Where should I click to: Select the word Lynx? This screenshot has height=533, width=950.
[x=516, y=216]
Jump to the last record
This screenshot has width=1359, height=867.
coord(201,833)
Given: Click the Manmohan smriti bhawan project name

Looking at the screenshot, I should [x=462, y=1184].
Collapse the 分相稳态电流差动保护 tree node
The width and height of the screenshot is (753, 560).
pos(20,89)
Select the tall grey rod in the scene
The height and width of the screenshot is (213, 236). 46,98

---+---

Only a verbatim transcription of the lines from the one containing "Given: Click the" through the last line of the records counts as the answer.

Given: Click the Manmohan smriti bhawan project name

Looking at the screenshot, I should [x=462, y=1184].
Collapse the 分相稳态电流差动保护 tree node
The width and height of the screenshot is (753, 560).
pos(20,89)
Select the tall grey rod in the scene
The height and width of the screenshot is (213, 236). 46,98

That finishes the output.